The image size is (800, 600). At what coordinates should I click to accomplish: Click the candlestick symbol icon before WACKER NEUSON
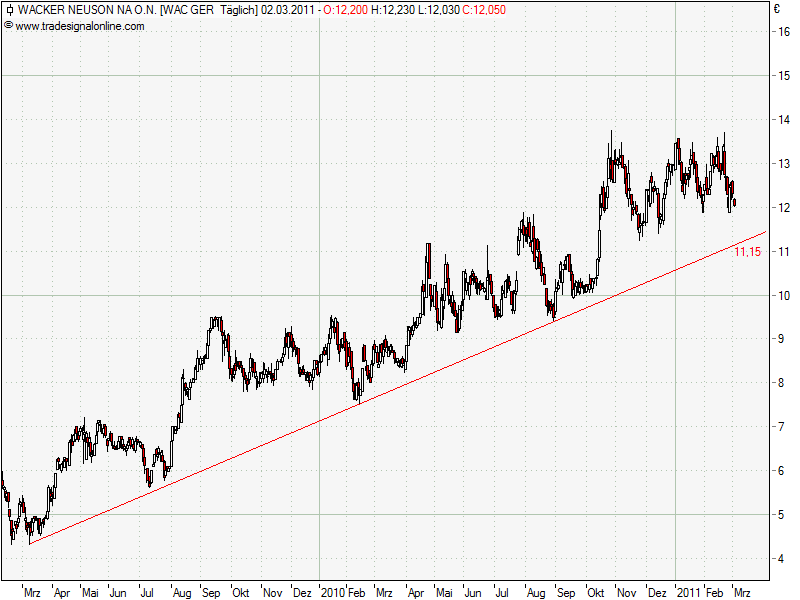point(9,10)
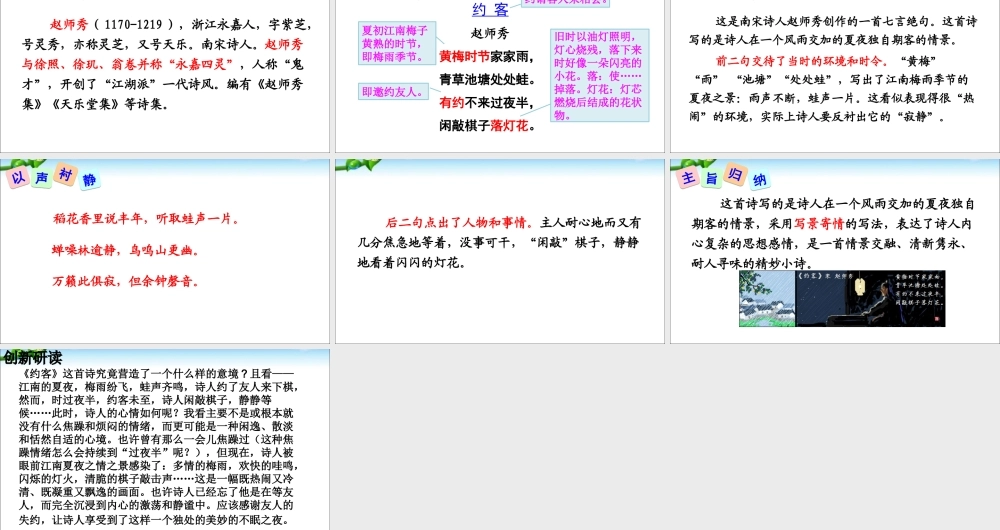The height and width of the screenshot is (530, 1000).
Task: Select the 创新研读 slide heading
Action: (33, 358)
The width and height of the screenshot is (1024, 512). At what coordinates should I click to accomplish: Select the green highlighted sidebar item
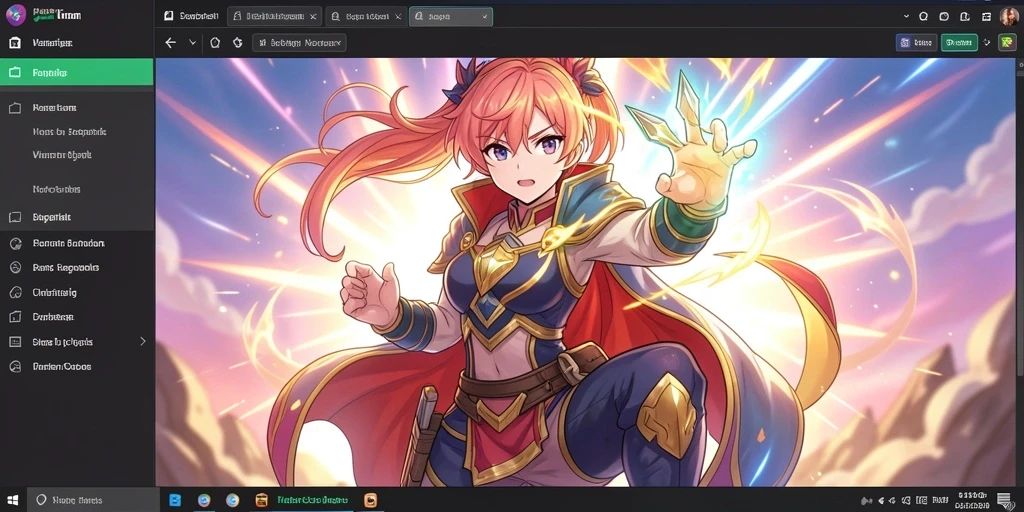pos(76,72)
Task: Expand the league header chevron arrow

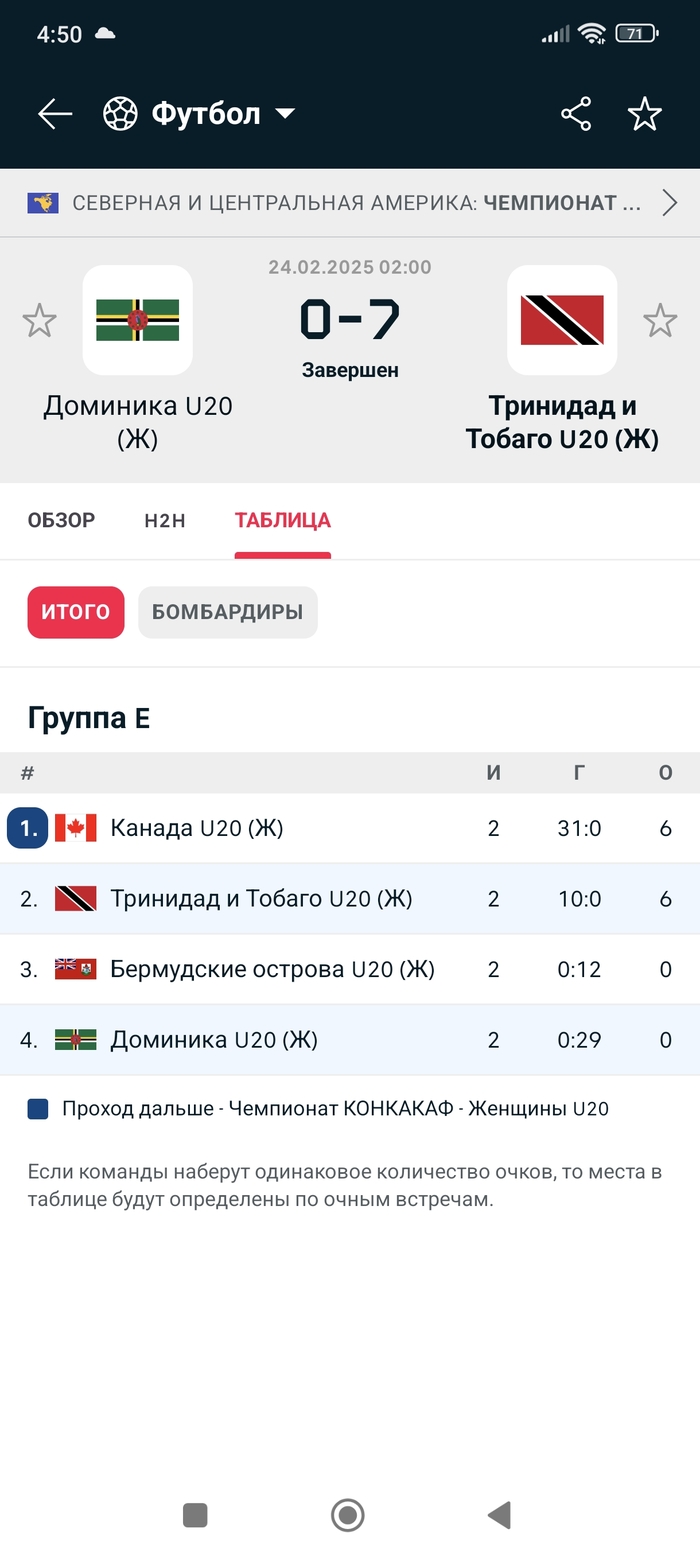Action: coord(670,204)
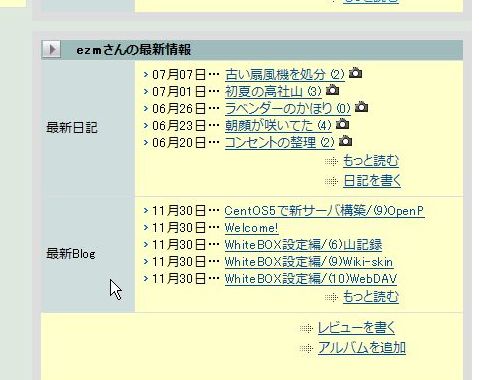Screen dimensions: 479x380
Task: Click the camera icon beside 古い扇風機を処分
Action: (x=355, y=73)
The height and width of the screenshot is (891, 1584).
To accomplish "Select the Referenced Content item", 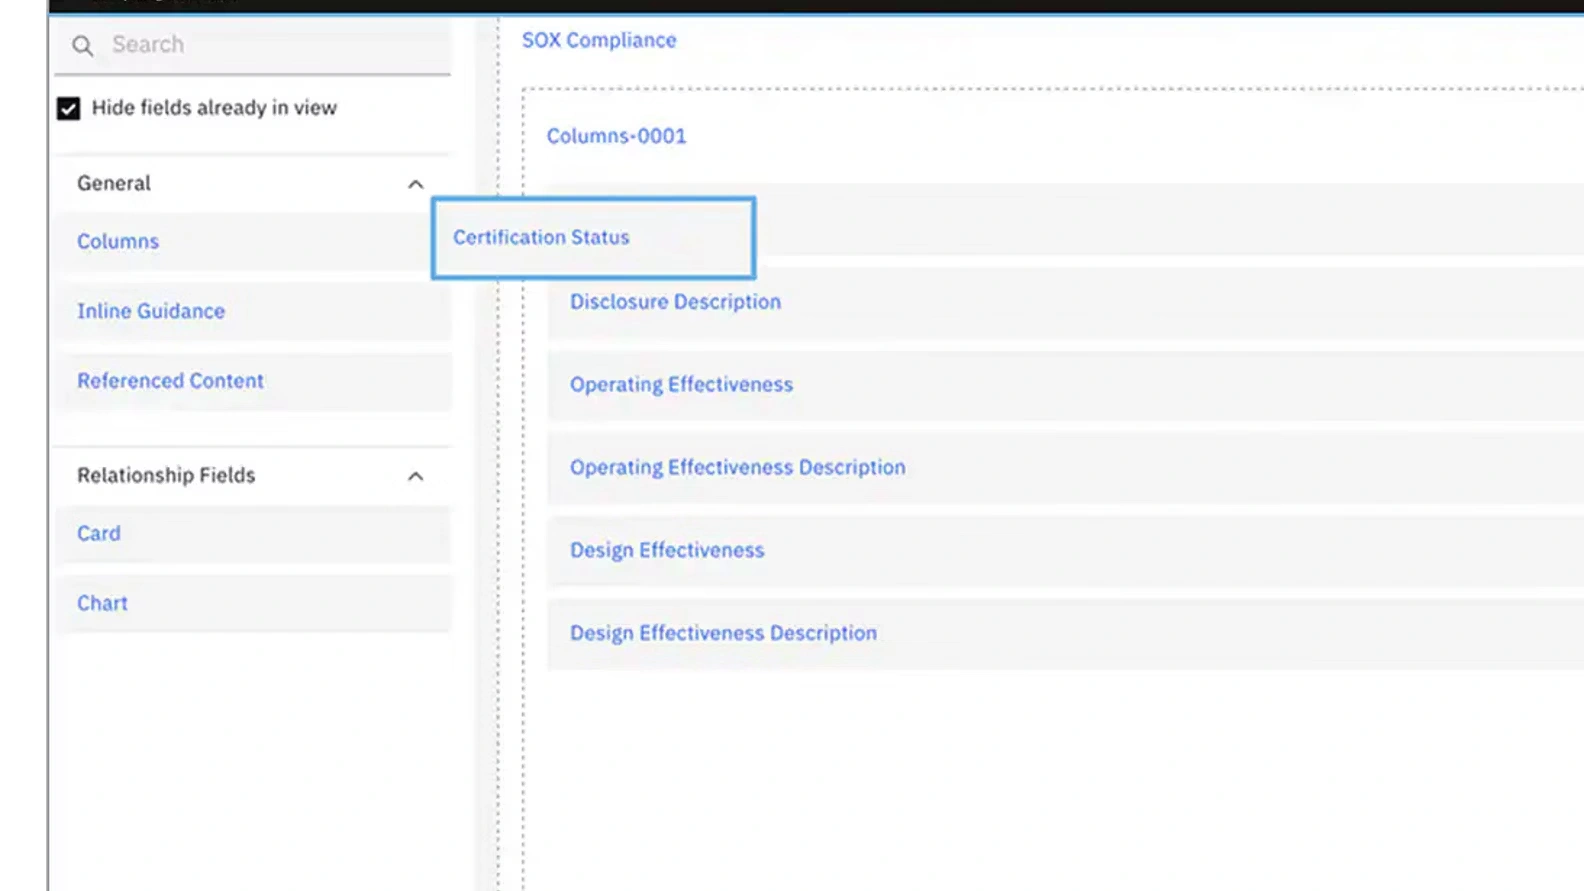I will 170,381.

━━━━━━━━━━━━━━━━━━━━

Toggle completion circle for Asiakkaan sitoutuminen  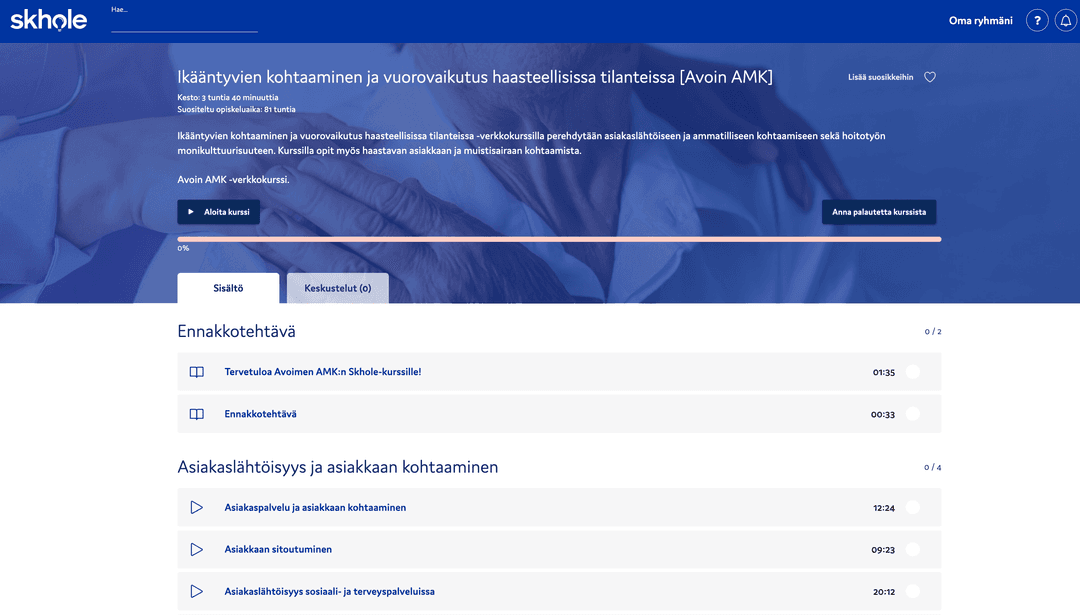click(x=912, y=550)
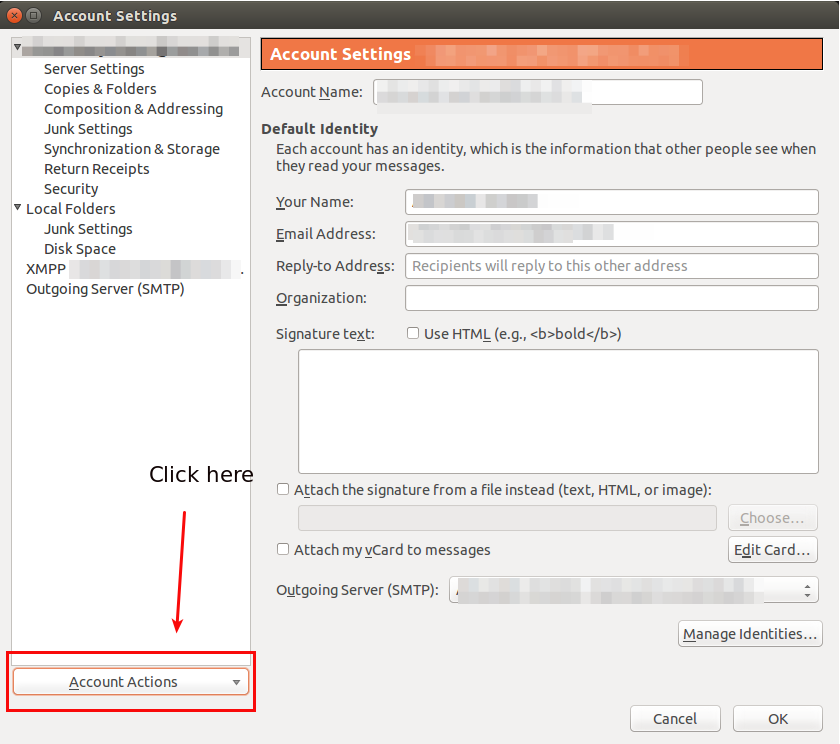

━━━━━━━━━━━━━━━━━━━━

§ The problem
Would you copy, word for word, only the lines above from the one containing "The image size" through the one containing "The height and width of the screenshot is (891, 1584).", both included, and please leave out the pictures?

§ Result of the task
The image size is (800, 600). At what coordinates should I click to accomplish: Click the candlestick symbol icon before WACKER NEUSON
point(9,10)
The height and width of the screenshot is (530, 1000).
Task: Select the 创新研读 slide heading
Action: (33, 358)
The width and height of the screenshot is (1024, 512). At what coordinates should I click to accomplish: Select the green highlighted sidebar item
pos(76,72)
Task: Expand the league header chevron arrow

Action: coord(670,204)
Screen dimensions: 479x380
Task: Click the camera icon beside 古い扇風機を処分
Action: (x=355, y=73)
The height and width of the screenshot is (891, 1584).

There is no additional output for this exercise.